ACTIVITY:
Using the data below, restate exactly every line from the one with "489x360 pixels." up to and including the one with "Instruction: Click the". No picture belongs in it.

RECORDED DATA:
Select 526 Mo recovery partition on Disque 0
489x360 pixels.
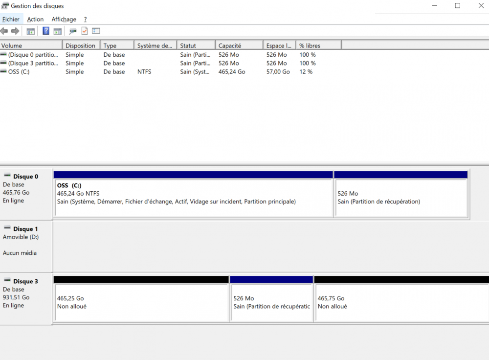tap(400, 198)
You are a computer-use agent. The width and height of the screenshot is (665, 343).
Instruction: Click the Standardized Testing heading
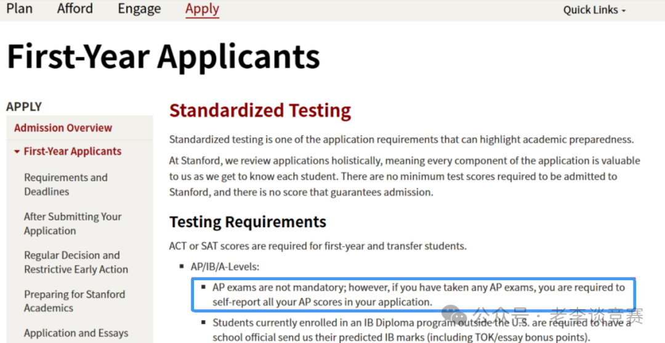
* * *
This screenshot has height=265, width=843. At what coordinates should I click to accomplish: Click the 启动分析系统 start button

EXERCISE ANSWER:
489x360 pixels.
tap(400, 198)
You are a computer-use agent. The width and height of the screenshot is (665, 343).
Instruction: Click the Standardized Testing heading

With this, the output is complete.